Glycoproteins Distinguishing Non-Small Cell from Small Cell Human Lung Carcinoma Recognized by Monoclonal Antibody 43-9F

Abstract Cell lines derived from human squamous lung carcinoma release large amounts of a soluble glycoprotein into the culture media, having very high molecular weight (>2 × 10 6 ) and mucin-like properties. A monoclonal antibody called 43-9F has been generated that recognizes a carbohydrate epitope on the glycoconjugate. The epitope is also present on a diverse set of smaller glycoproteins ( M r 50,000–200,000) distributed primarily on the surface of the squamous lung carcinoma cells. A sensitive assay using the 43-9F antibody in a dot blot procedure has been devised that is able to detect an amount of antigen less than that possessed by a single squamous lung carcinoma cell. This assay, and also conventional immunofluorescence and immunohistochemical assay procedures, have been used to screen different normal cells, normal tissues, cancer cells, and tumor biopsy specimens for the antigen.
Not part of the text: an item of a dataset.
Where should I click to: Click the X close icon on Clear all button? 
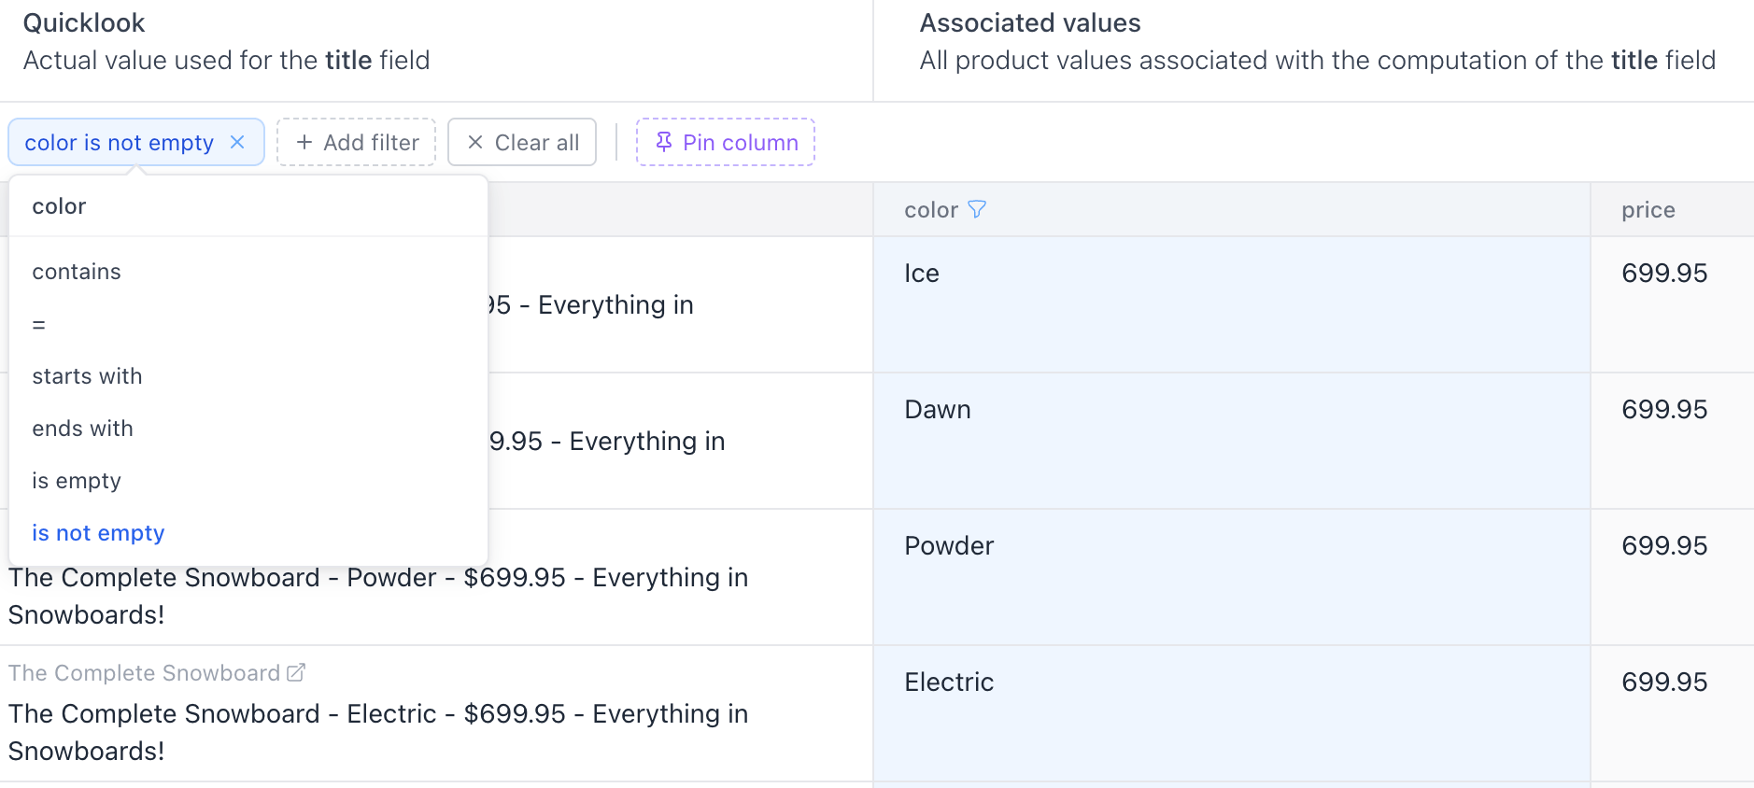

In the normal lung the 43-9F antigen is found only on cells of some of the seromucous glands. In the normal digestive system it is associated in certain organs only with a limited population of mucosal epithelial cells. Other organ systems lack any reactive cells. The cells of most human non-small cell lung carcinomas and their released glycoconjugates have large amounts of the 43-9F epitope, while small cell lung carcinomas and the glycoconjugates released by small cell lung cancer cells lack the epitope. The oligosaccharide recognized by the 43-9F antibody may therefore provide a useful marker to distinguish the different lung carcinomas and for investigating the different cells of origin of these tumors.